The Queen’s Funeral Sets Off the Biggest UK Police Operation Ever

Inside a Special Operations Room in central London’s Lambeth borough are representatives from the Metropolitan Police, emergency services, intelligence agencies such as GCHQ and MI5, and local authorities. They’ve gathered there for the queen.

“It’s an enormous room,” says Nick Aldworth, the UK’s former counterterrorism national coordinator, who has spent 36 years in policing and the military. Teams will work in various “pods” and feed information to a senior police officer who will be in charge and make final decisions, Aldworth adds. Every hour there will be two main meetings, where the latest updates are shared. “The overall commander will have tactical advisers sitting with them,” the former counterterrorism director says.

The SOR is the main hive of a sprawling security and surveillance operation meant to protect mourners of Queen Elizabeth II, who died on September 8 at the age of 96, after more than 70 years on the throne. The Met, the country’s biggest police force, says the policing operation is “enormous,” “extraordinary,” and the largest one it has ever conducted.

From the moment the queen’s coffin left Balmoral, in Scotland, people have followed its journey and paid their respects to the monarch. Five million people tracked the queen’s final flight from Scotland to London. Thousands filled roads and sidewalks, dozens deep in places, to glance at the queen’s coffin as it passed. And for days, tens of thousands of people have joined a miles-long queue in London, waiting in line for more than 24 hours, to see the queen lying in state in Westminster Hall. Millions have watched along online.

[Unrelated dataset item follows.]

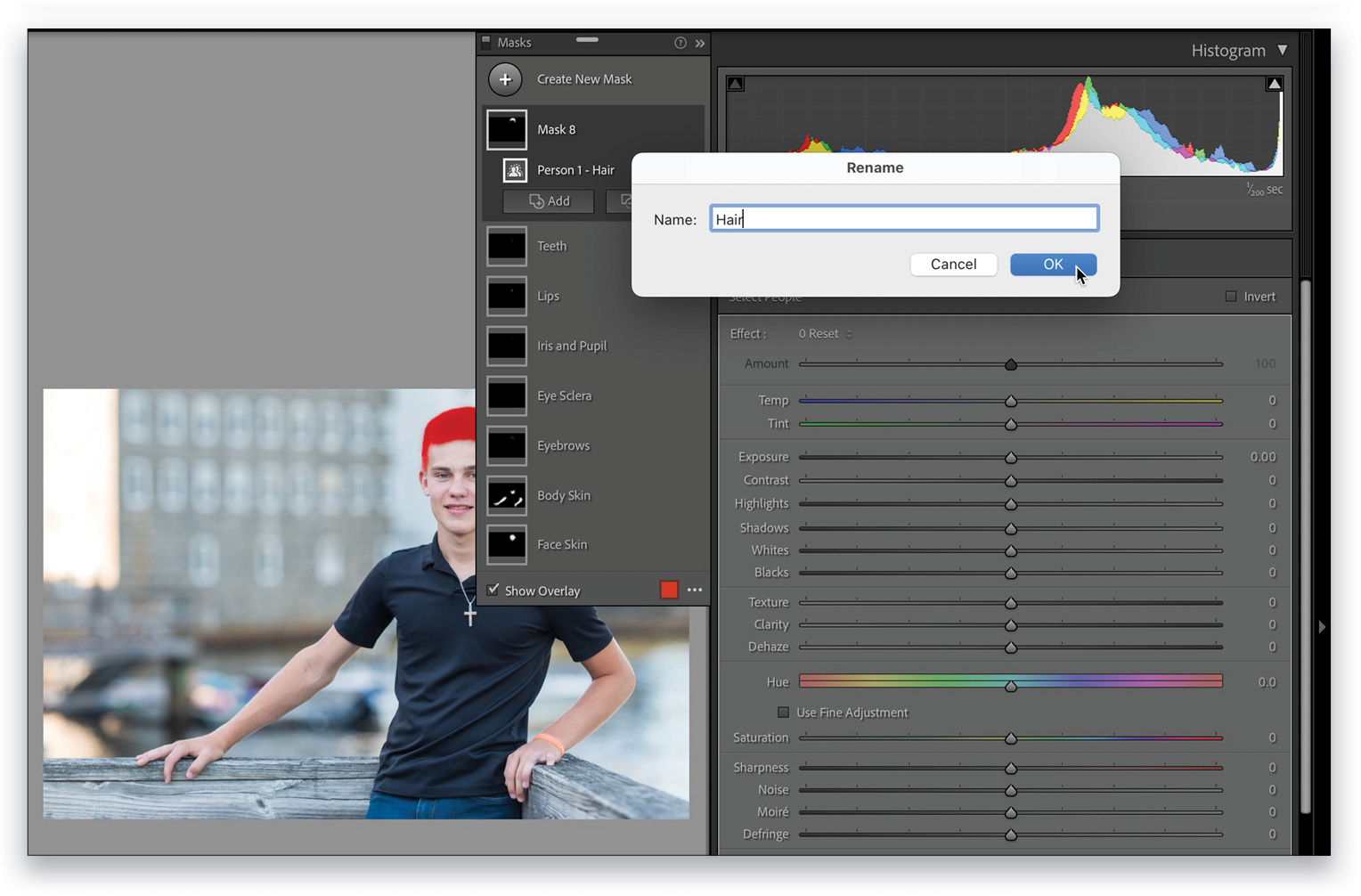Screen dimensions: 1361x896
Task: Confirm rename by clicking OK
Action: coord(1053,265)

The mourning culminates on Monday, September 19, as hundreds of world leaders join the royal family for the queen’s state funeral. More than a million people are expected to descend on London for all the funeral events. More than 10,000 police officers are estimated to be involved in the events, with hundreds drafted from across the country to London and the town of Windsor. Military staff will also be on standby.

“Probably every element of policing in London will be involved,” says Aldworth.

During the funeral, which runs for most of the day Monday, the queen’s coffin will be moved the short distance from Westminster Hall to Westminster Abbey, where the state funeral will take place, attended by 2,000 guests. This will be followed by a procession, where members of the royal family will walk behind the coffin before it is driven about 20 miles to the town of Windsor. A further procession and ceremony will take place there before the queen is laid to rest.

The Met’s SOR has a wall of TVs, broadcasting video footage. “It is a little bit like you might see in the movies,” Aldworth says. Videofeeds within the room include CCTV of Buckingham Palace and the surrounding areas. (There are around 1 million CCTV cameras in London, making it one of the most surveilled cities in the world. Extra mobile CCTV cameras have been put in place for the queen’s funeral.) If the SOR can’t operate for any reason, such as a power outage, there is a backup center around 10 miles away, Aldworth says.